In the rapidly evolving environment of cannabis technology, there is always a lot to catch up on. Decarbitation stands out as a unique technique for uniform heating and highly efficient decarboxylation, but what makes it any better than the traditional techniques? To answer that question, we’ll need to dive into a little history of cannabis decarboxylation.
Decarboxylation is actually one of the oldest known organic chemistry reactions . It involves the conversion of a carboxylic acid group (-COOH) into CO2 and an H atom, and typically requires the simple application of heat to proceed. When Grandma spent 5 hours in the kitchen making her “special brownies”, that’s probably because she was ensuring her weed butter was sufficiently “decarboxylated” first!
The general approach involves low slow heating of the flower, but not whole trimmed buds. People have historically decarboxylated cannabis flower by first breaking it apart. This step alone draws controversy, as some say it’s better to grind the flower while others claim it’s best to pick it apart by hand (speaking from experience, use gloves!). Even further down the rabbit hole are those that advocate for wooden grinders as opposed to metal. Regardless, the flower is then laid on a baking sheet and set to cook in the oven for about 45 minutes to an hour at 225-240 °F . A variation of this is done with a mason jar in an attempt to better capture terpenes during the process. The plant material that’s in contact with the walls of the mason jar will ultimately be the hottest, so every fifteen minutes or so the mason jar is removed from the oven and shaken to redistribute the material to avoid “hot spots”.

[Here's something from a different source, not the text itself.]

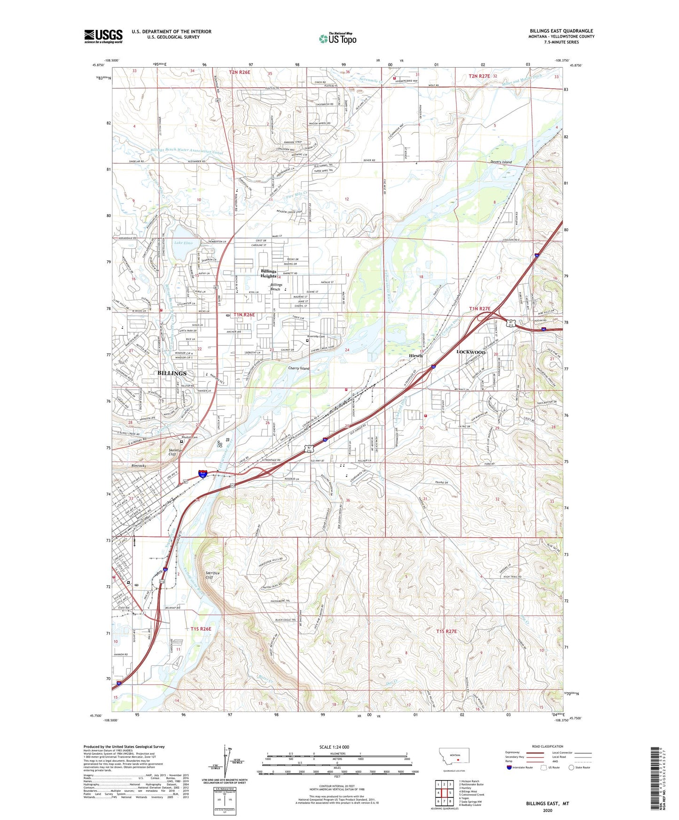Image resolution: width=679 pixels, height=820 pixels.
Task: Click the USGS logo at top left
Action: click(x=103, y=36)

A similar general approach involves the method of “sous vide” or vacuum sealed immersion in warm water. The water should act as a more stable temperature bath than the oven, especially when heated with something like an immersion circulator. However unlike when using a mason jar, the plant matter cannot be easily stirred or redistributed if it’s in a vacuum sealed bag during decarboxylation, leading to potential “hot spots”.
Then the method we’re probably most familiar with is decarboxylation in a homemade extraction, such as in butter (cannabutter), olive oil, or any other fatty, edible, and delicious medium. This can be done stove top or in a slow cooker for about 2-3 hours on heat low enough that the mixture doesn’t exceed 200°F . Some folks will also decarboxylate in the oven as described above prior to making cannabutter for their cooking.
Generally speaking, the heating methods for decarboxylation of flower have been directly transplanted into the decarboxylation of cannabis crude oil, with some slight modifications and moderate success. In a cannabis extraction and post processing lab, what you may find for decarboxylation is much like an oven but in the form of a heated jacket. Similar to the mason jar and sous vide techniques, heated jackets holding the cannabis crude oil are likely to develop “hot spots”, where crude oil along the walls of the container will be hotter than the oil in the center. This leads to the inevitable and unfortunate degradation of those valuable compounds we’re after, the cannabinoids and the terpenes. Traditionally, losses at the decarboxylation step for cannabis crude oil are over 10%. These losses are widely accepted as the industry standard, as there have not been any major upgrades to heating and decarboxylation technology, until now.
Decarbitation relies on controlled cavitation to uniformly heat and decarboxylate cannabis crude oil. Cavitation is the process of tiny bubbles forming and popping in solution, which generates microscopic shockwaves. These shockwaves actually very gently and uniformly catalyze decarboxylation throughout the entire solution with precision temperature control. We’ve seen efficiencies higher than 99% in just 30 minutes of decarboxylation. What can you achieve with a 10% increase in efficiency?